Ateker, or ŋaTekerin, is a common name for the closely related Lango people, Jie, Karamojong, Turkana, Toposa, Nyangatom and Teso peoples and their languages. These ethnic groups inhabit an area across Uganda and Kenya. Itung'a (a vernacular term meaning "people of one language") and Teso have been used among ethnographers, while the term Teso-Turkana is sometimes used for the languages, which are of Eastern Nilotic stock. Ateker means 'clan' or 'tribe' in the Teso language. In the Lango language, the word for clan is atekere.

In the Turkana language, Ateker means a distinct group with related customs, laws and lifestyle and who share a common ancestry. Members of one Ateker have a common character of mutual respect in their diversity. Each member group of Ateker occupies its own territory and exercises authority over its own land and people independent of each other.

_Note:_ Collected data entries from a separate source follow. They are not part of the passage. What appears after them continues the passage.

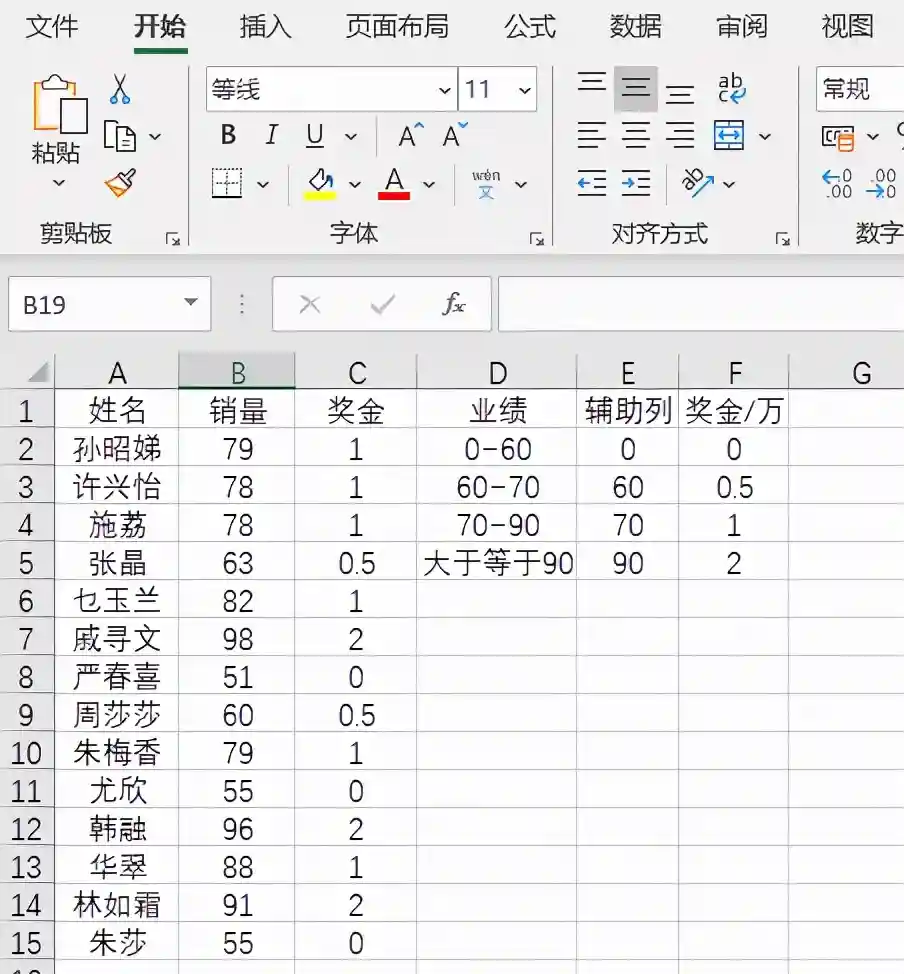Apply the yellow fill color
The height and width of the screenshot is (974, 904).
pyautogui.click(x=320, y=184)
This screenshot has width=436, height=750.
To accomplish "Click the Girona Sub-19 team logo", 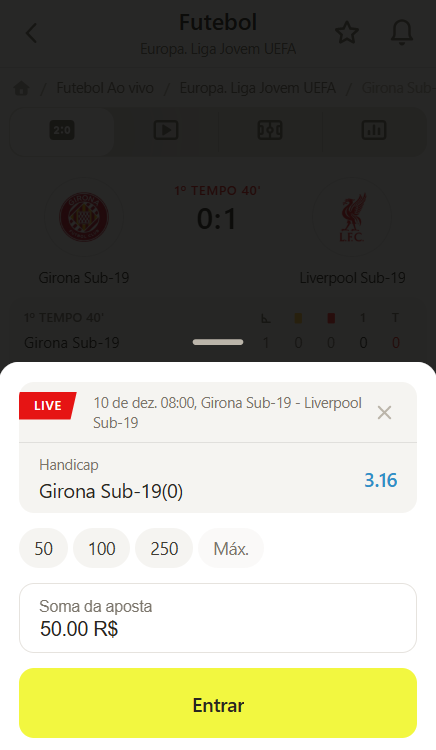I will pyautogui.click(x=84, y=218).
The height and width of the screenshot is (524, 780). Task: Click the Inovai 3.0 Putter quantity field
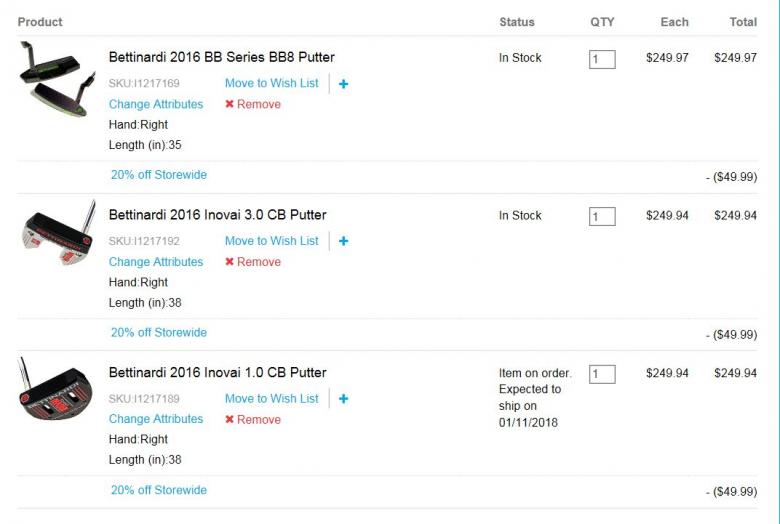click(x=602, y=217)
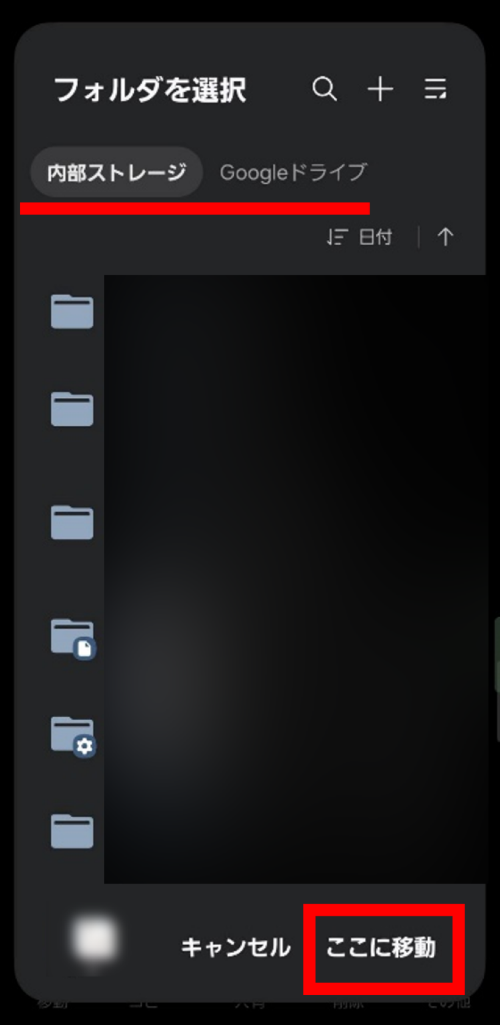Click the sort icon beside 日付

pyautogui.click(x=333, y=237)
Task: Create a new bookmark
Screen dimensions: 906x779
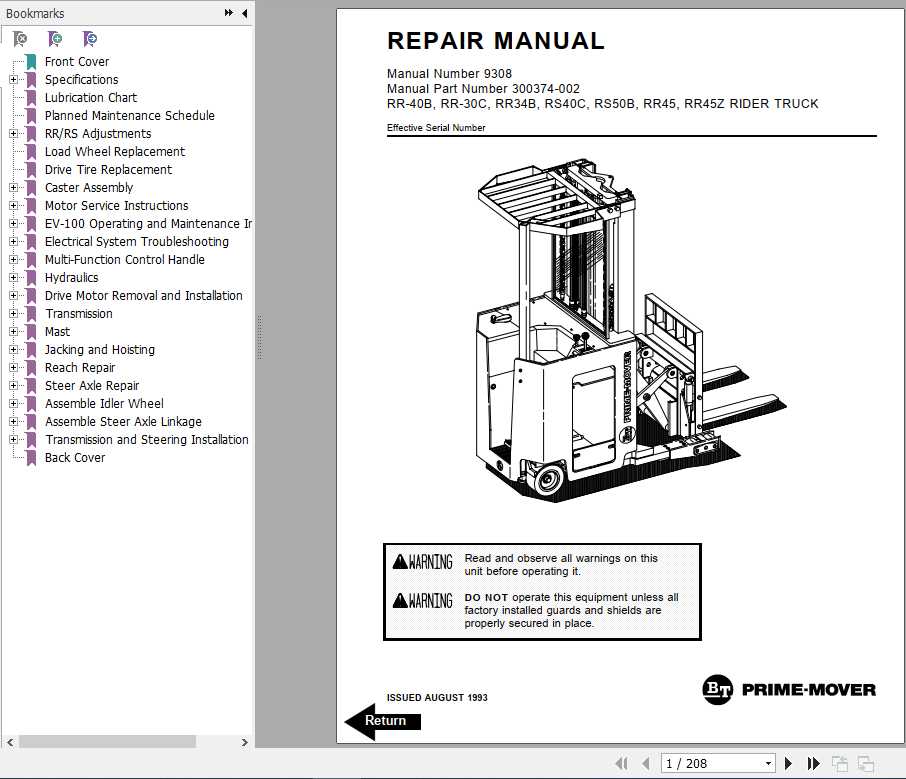Action: point(56,38)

The word Ateker is a generic term for "related peoples" or "relatives" (the term also refers to clan). It is derived from the root ker, which has two root meanings: fear and respect. Ateker, in its true sense, is a union of free people with mutual recognition and respect for each other. In the context of ethnic identity and nationhood, the Turkana language classifies different people with common characteristics as belonging to distinct ateker. The Maa people belong to Ateker a Ngi Maasa Maasai and so on. The Turkana and the Karamojong and Lango people belong to one Ateker.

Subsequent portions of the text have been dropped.